Table of Contents
Fetching ...

A Bespoke Design Approach to Low-Power Printed Microprocessors for Machine Learning Applications

Panagiotis Chaidos, Giorgos Armeniakos, Sotirios Xydis, Dimitrios Soudris

TL;DR

This work tackles the challenge of deploying ML on ultra-low-power printed electronics by proposing a generic bespoke design workflow that removes unused logic and introduces a multi-precision SIMD MAC unit. They demonstrate the approach on two low-power cores (Zero-Riscy and TP-ISA) and show substantial area, power, and speed improvements, with controlled accuracy loss. A key contribution is the end-to-end workflow that guides hardware reduction, MAC integration, and RTL verification, validated across multiple ML models. The results indicate significant Pareto-optimal trade-offs, enabling more viable battery-powered printed ML accelerators, while also revealing scenario-dependent accuracy costs when competing against state-of-the-art printed processors.

Abstract

Printed electronics have gained significant traction in recent years, presenting a viable path to integrating computing into everyday items, from disposable products to low-cost healthcare. However, the adoption of computing in these domains is hindered by strict area and power constraints, limiting the effectiveness of general-purpose microprocessors. This paper proposes a bespoke microprocessor design approach to address these challenges, by tailoring the design to specific applications and eliminating unnecessary logic. Targeting machine learning applications, we further optimize core operations by integrating a SIMD MAC unit supporting 4 precision configurations that boost the efficiency of microprocessors. Our evaluation across 6 ML models and the large-scale Zero-Riscy core, shows that our methodology can achieve improvements of 22.2%, 23.6%, and 33.79% in area, power, and speed, respectively, without compromising accuracy. Against state-of-the-art printed processors, our approach can still offer significant speedups, but along with some accuracy degradation. This work explores how such trade-offs can enable low-power printed microprocessors for diverse ML applications.

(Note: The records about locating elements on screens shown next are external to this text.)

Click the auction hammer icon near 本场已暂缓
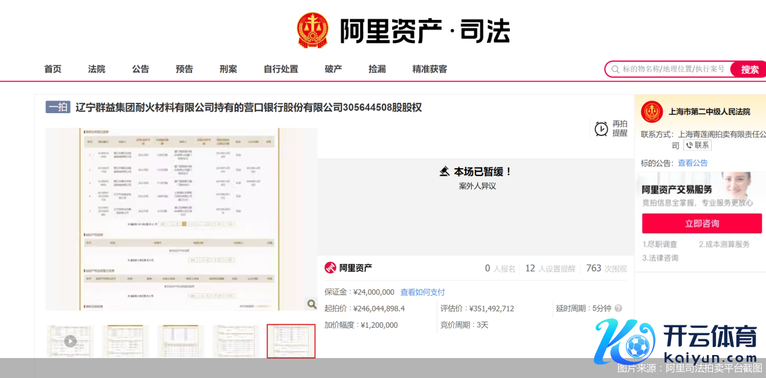The width and height of the screenshot is (766, 378). tap(445, 171)
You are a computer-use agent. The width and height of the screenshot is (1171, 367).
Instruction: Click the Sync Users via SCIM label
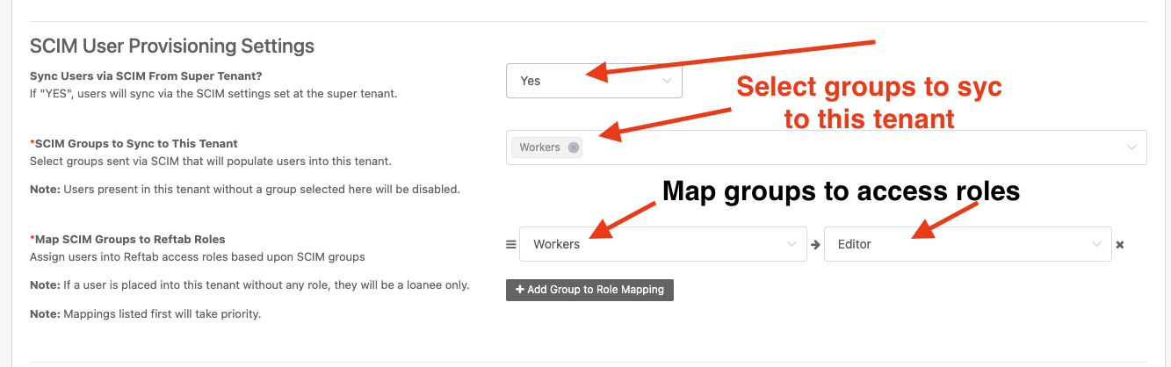pos(146,76)
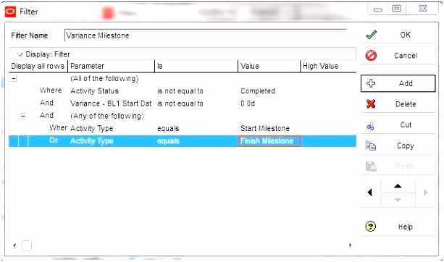This screenshot has width=444, height=262.
Task: Collapse the (All of the following) group
Action: tap(14, 79)

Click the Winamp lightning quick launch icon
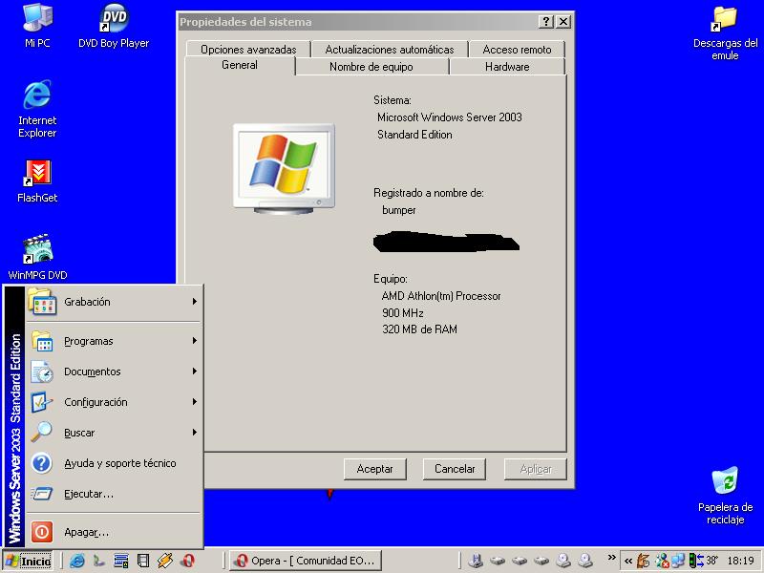tap(165, 561)
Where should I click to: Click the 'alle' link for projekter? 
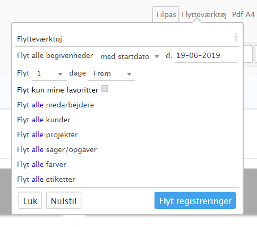coord(38,134)
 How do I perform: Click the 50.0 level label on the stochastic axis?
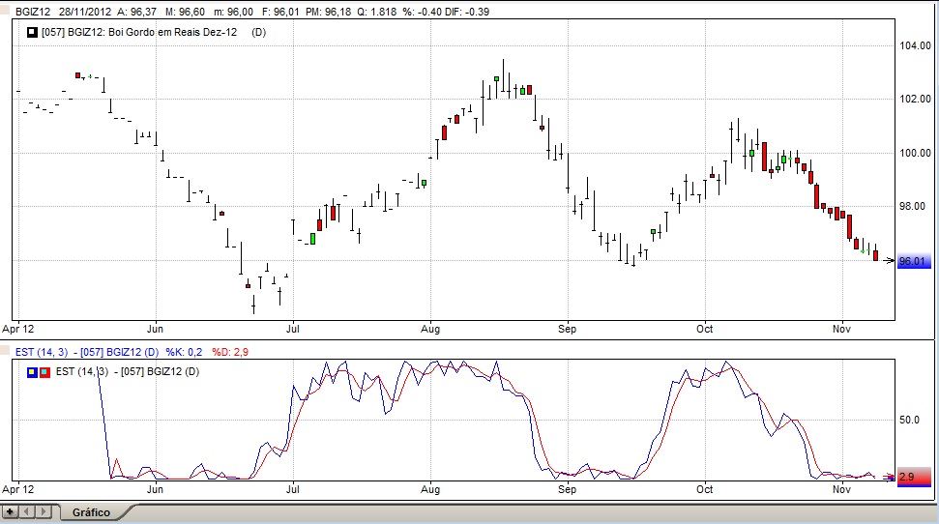coord(909,421)
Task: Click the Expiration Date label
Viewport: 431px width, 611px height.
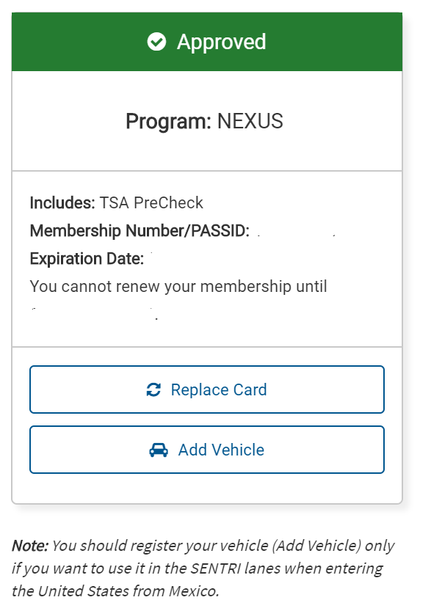Action: point(87,259)
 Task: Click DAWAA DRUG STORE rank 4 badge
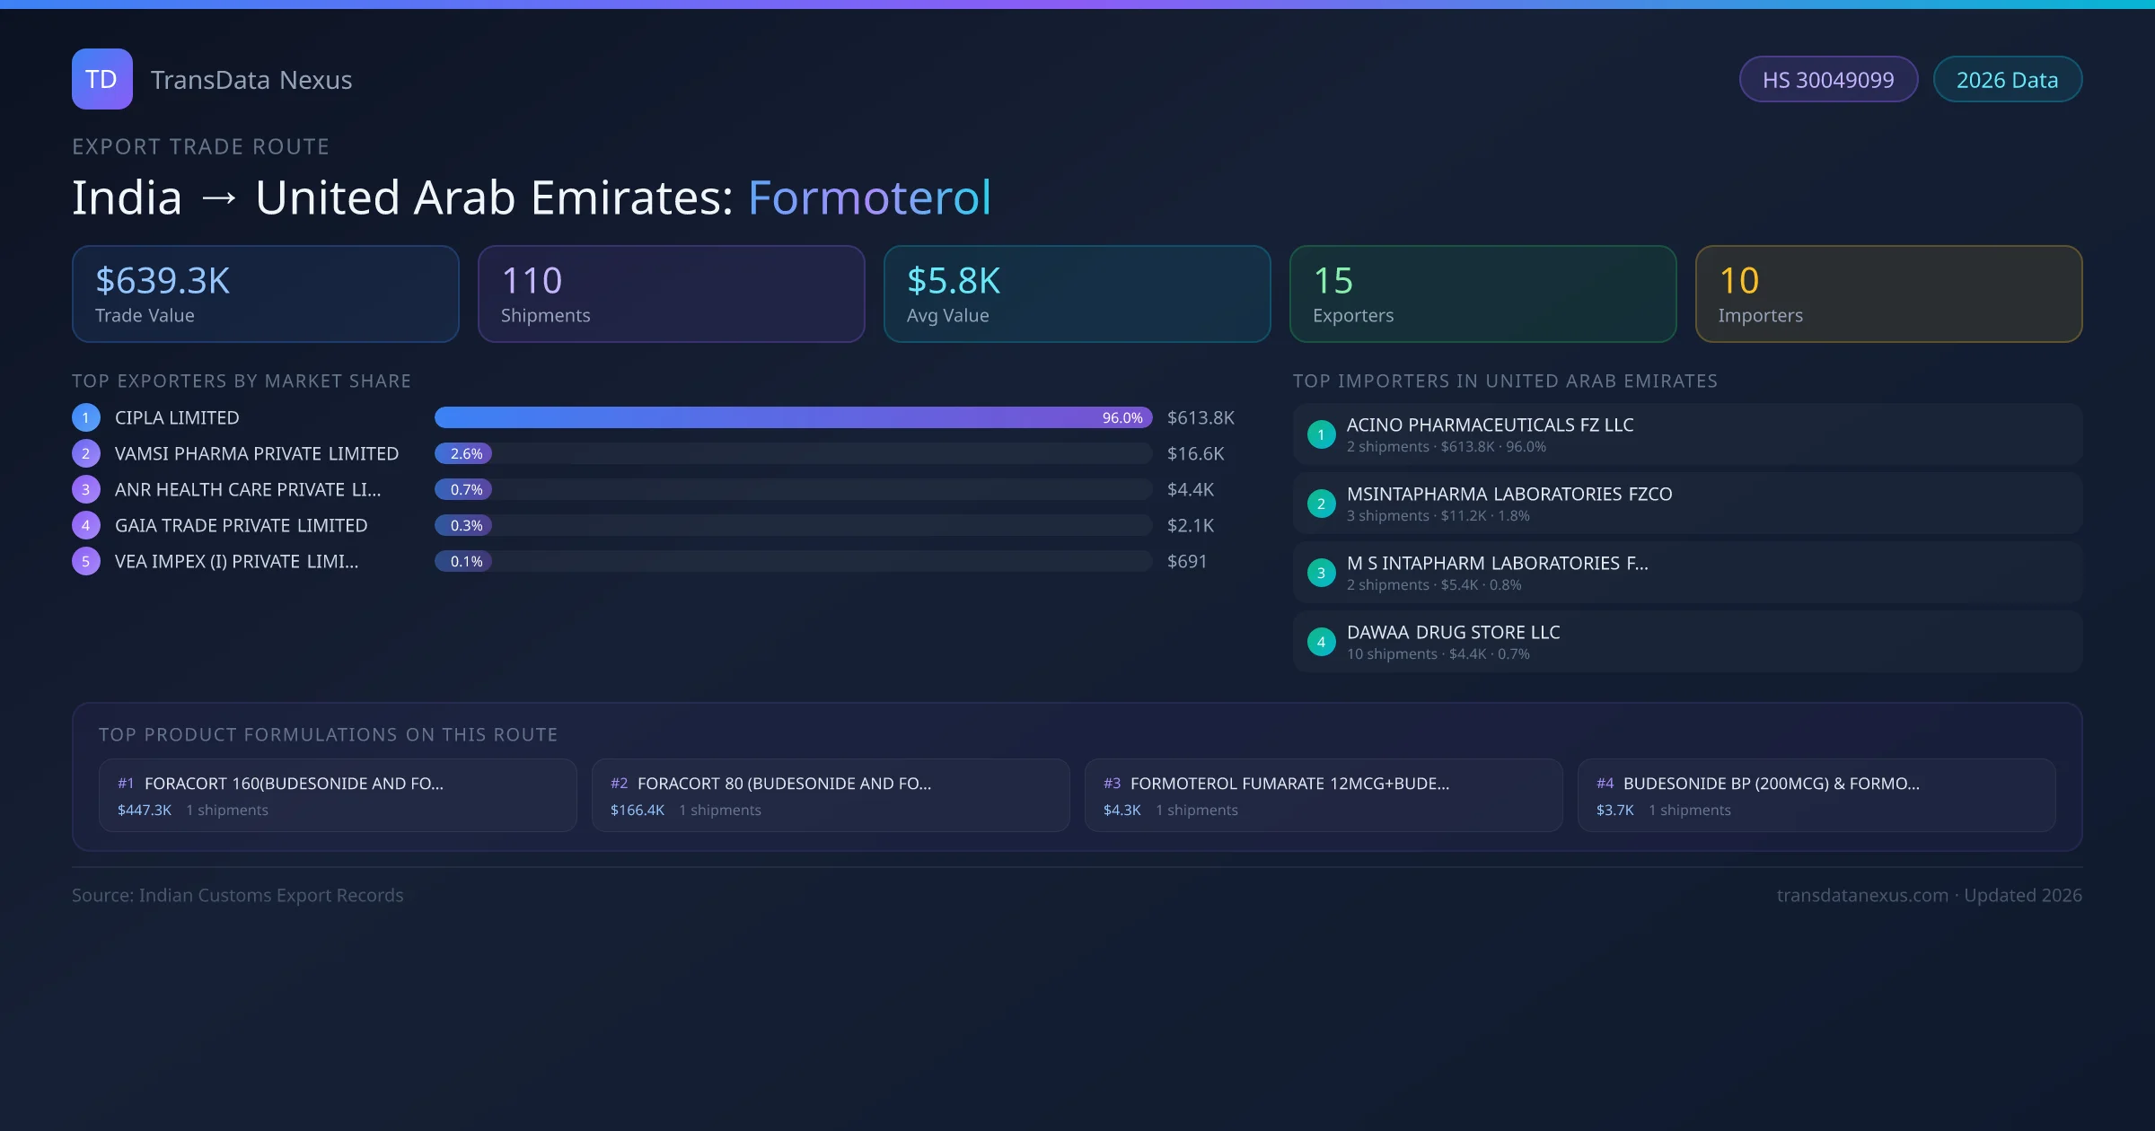pos(1321,642)
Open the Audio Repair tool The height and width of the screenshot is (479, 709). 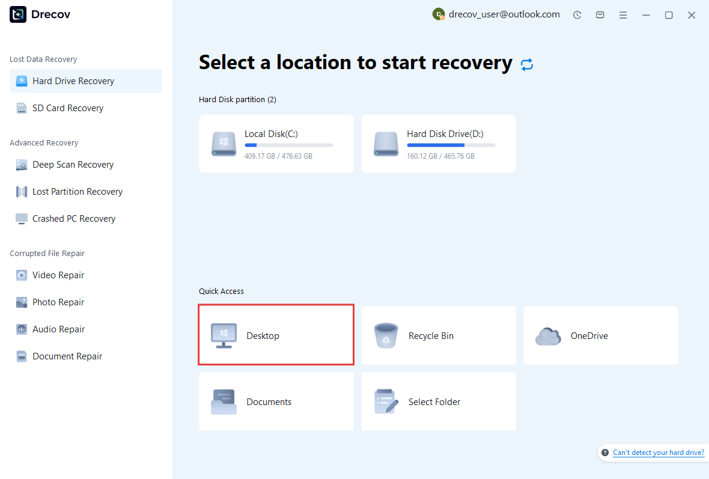click(x=56, y=329)
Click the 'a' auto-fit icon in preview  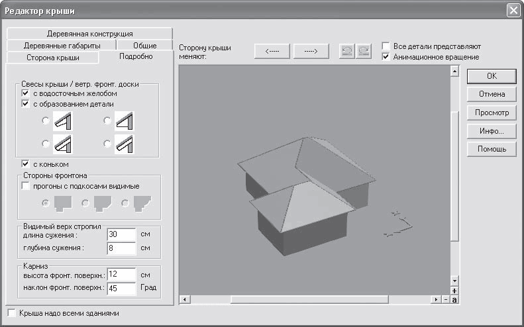pos(454,300)
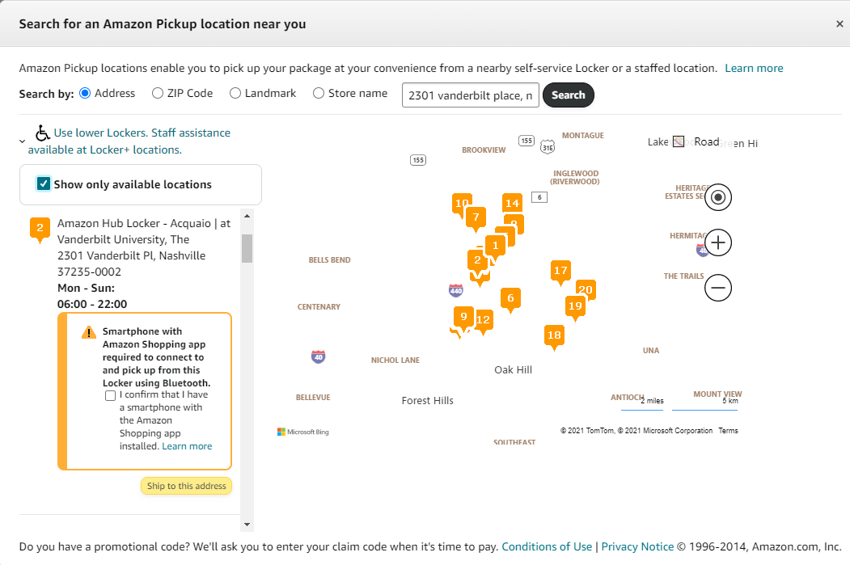This screenshot has height=565, width=850.
Task: Zoom out on the map
Action: coord(718,288)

A Bespoke Design Approach to Low-Power Printed Microprocessors for Machine Learning Applications

TL;DR

This work tackles the challenge of deploying ML on ultra-low-power printed electronics by proposing a generic bespoke design workflow that removes unused logic and introduces a multi-precision SIMD MAC unit. They demonstrate the approach on two low-power cores (Zero-Riscy and TP-ISA) and show substantial area, power, and speed improvements, with controlled accuracy loss. A key contribution is the end-to-end workflow that guides hardware reduction, MAC integration, and RTL verification, validated across multiple ML models. The results indicate significant Pareto-optimal trade-offs, enabling more viable battery-powered printed ML accelerators, while also revealing scenario-dependent accuracy costs when competing against state-of-the-art printed processors.

Abstract

Printed electronics have gained significant traction in recent years, presenting a viable path to integrating computing into everyday items, from disposable products to low-cost healthcare. However, the adoption of computing in these domains is hindered by strict area and power constraints, limiting the effectiveness of general-purpose microprocessors. This paper proposes a bespoke microprocessor design approach to address these challenges, by tailoring the design to specific applications and eliminating unnecessary logic. Targeting machine learning applications, we further optimize core operations by integrating a SIMD MAC unit supporting 4 precision configurations that boost the efficiency of microprocessors. Our evaluation across 6 ML models and the large-scale Zero-Riscy core, shows that our methodology can achieve improvements of 22.2%, 23.6%, and 33.79% in area, power, and speed, respectively, without compromising accuracy. Against state-of-the-art printed processors, our approach can still offer significant speedups, but along with some accuracy degradation. This work explores how such trade-offs can enable low-power printed microprocessors for diverse ML applications.

Paper Structure

This paper contains 10 sections, 1 equation, 5 figures, 2 tables.

Figures (5)

  • Figure 1: a): Baseline Area, Power and System Clock for Zero-Riscy and TP-ISA for EGFET printed technology. b): Percentage of total area and power consumption for the main functional units of Zero-Riscy, EX(Execution Unit), MUL(Multiplier), RF(Register File) and IF / ID / Ctl(Instruction Fetch, Instruction Decode and Controller units) grouped together.
  • Figure 2: Overview of proposed MAC unit. The unit has been implemented for precision options with $n$=32, 16, 8 and 4 bits. For each option, the unit can be split into 1, 2, 4 and 8 concurrent operations respectively.
  • Figure 3: Diagram of the proposed methodology for bespoke ML microprocessors.
  • Figure 4: Average Accuracy Loss per Model introduced by each Precision Option
  • Figure 5: Scatterplot of TP-ISA configurations, where d is the bits of the datapath, m signifies that the proposed MAC unit is implemented (with d bits) and p is the precision of the unit (lack of p means that the precision is the standard of the core and so there is no parallelization). The Pareto Front for Area and Speedup is highlighted in blue.